> WORK REQUEST
Copy out every record below, swapping "Locate an element on the screen" for "Find an element on the screen" and keeping everything else unchanged.

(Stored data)
....................

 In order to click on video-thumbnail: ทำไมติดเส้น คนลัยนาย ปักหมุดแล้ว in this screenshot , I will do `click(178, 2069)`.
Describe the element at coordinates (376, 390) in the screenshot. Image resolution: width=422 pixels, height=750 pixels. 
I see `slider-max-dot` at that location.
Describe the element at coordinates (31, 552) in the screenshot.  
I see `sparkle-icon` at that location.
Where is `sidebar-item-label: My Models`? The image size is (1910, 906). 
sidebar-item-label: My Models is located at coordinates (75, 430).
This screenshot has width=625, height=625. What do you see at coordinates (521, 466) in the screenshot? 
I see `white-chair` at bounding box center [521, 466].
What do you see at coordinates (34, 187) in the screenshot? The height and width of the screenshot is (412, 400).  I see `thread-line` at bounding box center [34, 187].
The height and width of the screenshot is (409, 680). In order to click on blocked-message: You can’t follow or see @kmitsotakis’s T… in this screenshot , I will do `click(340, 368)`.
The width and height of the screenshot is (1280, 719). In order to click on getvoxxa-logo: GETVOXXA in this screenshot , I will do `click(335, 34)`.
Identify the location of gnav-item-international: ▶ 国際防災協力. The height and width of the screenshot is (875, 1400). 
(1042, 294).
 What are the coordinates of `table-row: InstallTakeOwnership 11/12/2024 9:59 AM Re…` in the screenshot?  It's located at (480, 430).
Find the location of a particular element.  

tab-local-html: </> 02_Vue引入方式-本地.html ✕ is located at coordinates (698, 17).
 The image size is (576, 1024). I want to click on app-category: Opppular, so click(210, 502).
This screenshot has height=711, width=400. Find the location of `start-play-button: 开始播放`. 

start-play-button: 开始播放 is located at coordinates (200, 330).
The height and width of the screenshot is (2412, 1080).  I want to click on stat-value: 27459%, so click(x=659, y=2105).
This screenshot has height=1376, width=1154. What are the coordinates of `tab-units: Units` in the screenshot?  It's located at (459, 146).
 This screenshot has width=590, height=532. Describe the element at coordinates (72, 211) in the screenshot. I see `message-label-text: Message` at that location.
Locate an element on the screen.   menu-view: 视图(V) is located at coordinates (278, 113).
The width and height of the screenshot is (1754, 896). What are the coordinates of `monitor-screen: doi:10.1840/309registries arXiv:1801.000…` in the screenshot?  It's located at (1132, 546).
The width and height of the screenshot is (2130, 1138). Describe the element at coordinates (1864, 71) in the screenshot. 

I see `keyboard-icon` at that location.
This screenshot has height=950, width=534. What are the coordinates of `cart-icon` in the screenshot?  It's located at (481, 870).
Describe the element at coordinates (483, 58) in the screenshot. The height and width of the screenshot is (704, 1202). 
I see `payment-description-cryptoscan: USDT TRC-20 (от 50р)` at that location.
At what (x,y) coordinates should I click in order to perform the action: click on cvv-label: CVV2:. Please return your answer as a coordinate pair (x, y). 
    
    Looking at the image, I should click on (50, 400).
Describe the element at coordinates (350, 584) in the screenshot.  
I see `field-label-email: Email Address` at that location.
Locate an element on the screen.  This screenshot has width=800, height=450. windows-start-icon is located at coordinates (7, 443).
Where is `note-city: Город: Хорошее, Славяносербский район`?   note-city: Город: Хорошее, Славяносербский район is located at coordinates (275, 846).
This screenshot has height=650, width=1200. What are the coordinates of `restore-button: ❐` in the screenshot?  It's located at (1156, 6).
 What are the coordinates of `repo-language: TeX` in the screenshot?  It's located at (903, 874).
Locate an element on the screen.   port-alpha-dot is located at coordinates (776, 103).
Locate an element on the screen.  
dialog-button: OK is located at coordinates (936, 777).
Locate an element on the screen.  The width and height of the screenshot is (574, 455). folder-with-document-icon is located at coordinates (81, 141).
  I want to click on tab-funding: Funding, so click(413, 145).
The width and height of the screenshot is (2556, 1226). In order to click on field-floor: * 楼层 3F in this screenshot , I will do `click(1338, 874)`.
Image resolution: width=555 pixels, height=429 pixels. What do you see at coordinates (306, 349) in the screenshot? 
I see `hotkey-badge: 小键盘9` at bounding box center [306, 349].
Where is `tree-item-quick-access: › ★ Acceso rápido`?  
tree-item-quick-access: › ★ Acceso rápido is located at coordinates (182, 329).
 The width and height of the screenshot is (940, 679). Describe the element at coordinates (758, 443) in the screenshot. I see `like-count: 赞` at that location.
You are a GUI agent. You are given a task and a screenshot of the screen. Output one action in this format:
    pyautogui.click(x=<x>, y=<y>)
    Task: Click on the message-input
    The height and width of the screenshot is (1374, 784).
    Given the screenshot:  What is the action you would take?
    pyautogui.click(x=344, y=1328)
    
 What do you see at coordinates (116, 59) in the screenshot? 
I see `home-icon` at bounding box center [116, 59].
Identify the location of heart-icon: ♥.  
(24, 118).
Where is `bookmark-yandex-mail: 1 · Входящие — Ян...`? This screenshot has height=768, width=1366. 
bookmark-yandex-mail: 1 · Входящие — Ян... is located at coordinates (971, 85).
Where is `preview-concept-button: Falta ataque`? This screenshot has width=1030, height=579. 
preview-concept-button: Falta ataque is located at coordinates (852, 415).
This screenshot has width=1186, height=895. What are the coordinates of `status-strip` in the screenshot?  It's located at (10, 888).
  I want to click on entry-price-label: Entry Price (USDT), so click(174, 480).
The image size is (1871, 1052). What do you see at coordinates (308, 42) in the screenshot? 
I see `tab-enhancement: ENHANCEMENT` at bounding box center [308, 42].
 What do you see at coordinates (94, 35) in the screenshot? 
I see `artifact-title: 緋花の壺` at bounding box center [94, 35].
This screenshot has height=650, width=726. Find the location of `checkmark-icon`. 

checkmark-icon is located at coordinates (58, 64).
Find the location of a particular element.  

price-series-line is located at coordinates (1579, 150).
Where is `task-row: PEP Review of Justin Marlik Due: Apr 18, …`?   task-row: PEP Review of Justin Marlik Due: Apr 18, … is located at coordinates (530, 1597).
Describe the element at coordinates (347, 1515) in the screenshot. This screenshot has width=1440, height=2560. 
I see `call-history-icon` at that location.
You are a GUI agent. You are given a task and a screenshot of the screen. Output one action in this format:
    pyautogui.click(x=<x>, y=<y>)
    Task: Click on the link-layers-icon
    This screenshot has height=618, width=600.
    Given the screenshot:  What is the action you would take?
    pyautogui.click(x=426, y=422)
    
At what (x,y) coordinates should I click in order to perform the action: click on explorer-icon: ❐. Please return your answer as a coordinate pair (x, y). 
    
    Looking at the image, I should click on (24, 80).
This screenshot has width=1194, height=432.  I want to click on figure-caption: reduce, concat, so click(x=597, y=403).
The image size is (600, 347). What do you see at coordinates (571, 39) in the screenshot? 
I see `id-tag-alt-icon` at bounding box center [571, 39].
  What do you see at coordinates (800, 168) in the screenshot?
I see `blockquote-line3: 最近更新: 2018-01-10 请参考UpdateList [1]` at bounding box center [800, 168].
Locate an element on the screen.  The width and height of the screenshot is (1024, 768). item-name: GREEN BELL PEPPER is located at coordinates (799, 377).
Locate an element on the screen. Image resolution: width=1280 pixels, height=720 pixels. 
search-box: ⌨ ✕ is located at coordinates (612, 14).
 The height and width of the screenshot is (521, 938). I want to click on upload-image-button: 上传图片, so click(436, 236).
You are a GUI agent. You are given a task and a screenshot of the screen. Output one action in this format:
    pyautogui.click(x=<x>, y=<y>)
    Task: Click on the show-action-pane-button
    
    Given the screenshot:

....................

> ANSWER BELOW
 In order to click on video-thumbnail: ทำไมติดเส้น คนลัยนาย ปักหมุดแล้ว in this screenshot , I will do `click(178, 2069)`.
Describe the element at coordinates (376, 390) in the screenshot. Image resolution: width=422 pixels, height=750 pixels. 
I see `slider-max-dot` at that location.
Describe the element at coordinates (31, 552) in the screenshot.  
I see `sparkle-icon` at that location.
Where is `sidebar-item-label: My Models`? The image size is (1910, 906). 
sidebar-item-label: My Models is located at coordinates (75, 430).
This screenshot has width=625, height=625. What do you see at coordinates (521, 466) in the screenshot? 
I see `white-chair` at bounding box center [521, 466].
What do you see at coordinates (34, 187) in the screenshot? The height and width of the screenshot is (412, 400).  I see `thread-line` at bounding box center [34, 187].
The height and width of the screenshot is (409, 680). In order to click on blocked-message: You can’t follow or see @kmitsotakis’s T… in this screenshot , I will do `click(340, 368)`.
The width and height of the screenshot is (1280, 719). In order to click on getvoxxa-logo: GETVOXXA in this screenshot , I will do `click(335, 34)`.
Identify the location of gnav-item-international: ▶ 国際防災協力. The height and width of the screenshot is (875, 1400). 
(1042, 294).
 What are the coordinates of `table-row: InstallTakeOwnership 11/12/2024 9:59 AM Re…` in the screenshot?  It's located at (480, 430).
Find the location of a particular element.  

tab-local-html: </> 02_Vue引入方式-本地.html ✕ is located at coordinates (698, 17).
 The image size is (576, 1024). I want to click on app-category: Opppular, so click(210, 502).
This screenshot has height=711, width=400. Find the location of `start-play-button: 开始播放`. 

start-play-button: 开始播放 is located at coordinates (200, 330).
The height and width of the screenshot is (2412, 1080).  I want to click on stat-value: 27459%, so click(x=659, y=2105).
This screenshot has height=1376, width=1154. What are the coordinates of `tab-units: Units` in the screenshot?  It's located at (459, 146).
 This screenshot has width=590, height=532. Describe the element at coordinates (72, 211) in the screenshot. I see `message-label-text: Message` at that location.
Find an element on the screen.   menu-view: 视图(V) is located at coordinates (278, 113).
The width and height of the screenshot is (1754, 896). What are the coordinates of `monitor-screen: doi:10.1840/309registries arXiv:1801.000…` in the screenshot?  It's located at (1132, 546).
The width and height of the screenshot is (2130, 1138). Describe the element at coordinates (1864, 71) in the screenshot. 

I see `keyboard-icon` at that location.
This screenshot has height=950, width=534. What are the coordinates of `cart-icon` in the screenshot?  It's located at (481, 870).
Describe the element at coordinates (483, 58) in the screenshot. The height and width of the screenshot is (704, 1202). 
I see `payment-description-cryptoscan: USDT TRC-20 (от 50р)` at that location.
At what (x,y) coordinates should I click in order to perform the action: click on cvv-label: CVV2:. Please return your answer as a coordinate pair (x, y). 
    
    Looking at the image, I should click on (50, 400).
Describe the element at coordinates (350, 584) in the screenshot.  
I see `field-label-email: Email Address` at that location.
Find an element on the screen.  This screenshot has width=800, height=450. windows-start-icon is located at coordinates (7, 443).
Where is `note-city: Город: Хорошее, Славяносербский район`?   note-city: Город: Хорошее, Славяносербский район is located at coordinates (275, 846).
This screenshot has height=650, width=1200. What are the coordinates of `restore-button: ❐` in the screenshot?  It's located at (1156, 6).
 What are the coordinates of `repo-language: TeX` in the screenshot?  It's located at (903, 874).
Find an element on the screen.   port-alpha-dot is located at coordinates (776, 103).
Find an element on the screen.  
dialog-button: OK is located at coordinates (936, 777).
Find an element on the screen.  The width and height of the screenshot is (574, 455). folder-with-document-icon is located at coordinates (81, 141).
  I want to click on tab-funding: Funding, so click(413, 145).
The width and height of the screenshot is (2556, 1226). In order to click on field-floor: * 楼层 3F in this screenshot , I will do `click(1338, 874)`.
Image resolution: width=555 pixels, height=429 pixels. What do you see at coordinates (306, 349) in the screenshot? 
I see `hotkey-badge: 小键盘9` at bounding box center [306, 349].
Where is `tree-item-quick-access: › ★ Acceso rápido`?  
tree-item-quick-access: › ★ Acceso rápido is located at coordinates (182, 329).
 The width and height of the screenshot is (940, 679). Describe the element at coordinates (758, 443) in the screenshot. I see `like-count: 赞` at that location.
You are a GUI agent. You are given a task and a screenshot of the screen. Output one action in this format:
    pyautogui.click(x=<x>, y=<y>)
    Task: Click on the message-input
    The height and width of the screenshot is (1374, 784).
    Given the screenshot:  What is the action you would take?
    pyautogui.click(x=344, y=1328)
    
 What do you see at coordinates (116, 59) in the screenshot? 
I see `home-icon` at bounding box center [116, 59].
Identify the location of heart-icon: ♥.  
(24, 118).
Where is `bookmark-yandex-mail: 1 · Входящие — Ян...`? This screenshot has height=768, width=1366. 
bookmark-yandex-mail: 1 · Входящие — Ян... is located at coordinates (971, 85).
Where is `preview-concept-button: Falta ataque`? This screenshot has width=1030, height=579. 
preview-concept-button: Falta ataque is located at coordinates (852, 415).
This screenshot has width=1186, height=895. What are the coordinates of `status-strip` in the screenshot?  It's located at (10, 888).
  I want to click on entry-price-label: Entry Price (USDT), so click(174, 480).
The image size is (1871, 1052). What do you see at coordinates (308, 42) in the screenshot? 
I see `tab-enhancement: ENHANCEMENT` at bounding box center [308, 42].
 What do you see at coordinates (94, 35) in the screenshot? 
I see `artifact-title: 緋花の壺` at bounding box center [94, 35].
This screenshot has height=650, width=726. Find the location of `checkmark-icon`. 

checkmark-icon is located at coordinates (58, 64).
Find the location of a particular element.  

price-series-line is located at coordinates (1579, 150).
Where is `task-row: PEP Review of Justin Marlik Due: Apr 18, …`?   task-row: PEP Review of Justin Marlik Due: Apr 18, … is located at coordinates (530, 1597).
Describe the element at coordinates (347, 1515) in the screenshot. This screenshot has width=1440, height=2560. 
I see `call-history-icon` at that location.
You are a GUI agent. You are given a task and a screenshot of the screen. Output one action in this format:
    pyautogui.click(x=<x>, y=<y>)
    Task: Click on the link-layers-icon
    This screenshot has height=618, width=600.
    Given the screenshot:  What is the action you would take?
    pyautogui.click(x=426, y=422)
    
At what (x,y) coordinates should I click in order to perform the action: click on explorer-icon: ❐. Please return your answer as a coordinate pair (x, y). 
    
    Looking at the image, I should click on (24, 80).
This screenshot has width=1194, height=432.  I want to click on figure-caption: reduce, concat, so click(x=597, y=403).
The image size is (600, 347). What do you see at coordinates (571, 39) in the screenshot? 
I see `id-tag-alt-icon` at bounding box center [571, 39].
  What do you see at coordinates (800, 168) in the screenshot?
I see `blockquote-line3: 最近更新: 2018-01-10 请参考UpdateList [1]` at bounding box center [800, 168].
Find an element on the screen.  The width and height of the screenshot is (1024, 768). item-name: GREEN BELL PEPPER is located at coordinates (799, 377).
Find an element on the screen. Image resolution: width=1280 pixels, height=720 pixels. 
search-box: ⌨ ✕ is located at coordinates (612, 14).
 The height and width of the screenshot is (521, 938). I want to click on upload-image-button: 上传图片, so click(436, 236).
You are a GUI agent. You are given a task and a screenshot of the screen. Output one action in this format:
    pyautogui.click(x=<x>, y=<y>)
    Task: Click on the show-action-pane-button
    
    Given the screenshot:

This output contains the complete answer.